[Stored entries]
#####

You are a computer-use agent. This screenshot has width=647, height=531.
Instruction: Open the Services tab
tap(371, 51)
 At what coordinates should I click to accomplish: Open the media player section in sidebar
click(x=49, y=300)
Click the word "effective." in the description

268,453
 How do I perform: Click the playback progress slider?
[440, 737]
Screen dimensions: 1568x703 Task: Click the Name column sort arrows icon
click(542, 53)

#####

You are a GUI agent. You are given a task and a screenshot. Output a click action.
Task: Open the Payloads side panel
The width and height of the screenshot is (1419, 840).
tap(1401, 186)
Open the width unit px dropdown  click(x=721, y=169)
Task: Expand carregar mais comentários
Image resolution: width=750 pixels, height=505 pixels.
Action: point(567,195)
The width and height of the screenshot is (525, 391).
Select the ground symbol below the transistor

#####

Exercise goal: What belongs in the answer is each line of the data that has the word "agent".

Solution to this exercise:
You are a computer-use agent. This screenshot has width=647, height=531.
You are a GUI agent. You are given a task and a screenshot. Output a click action.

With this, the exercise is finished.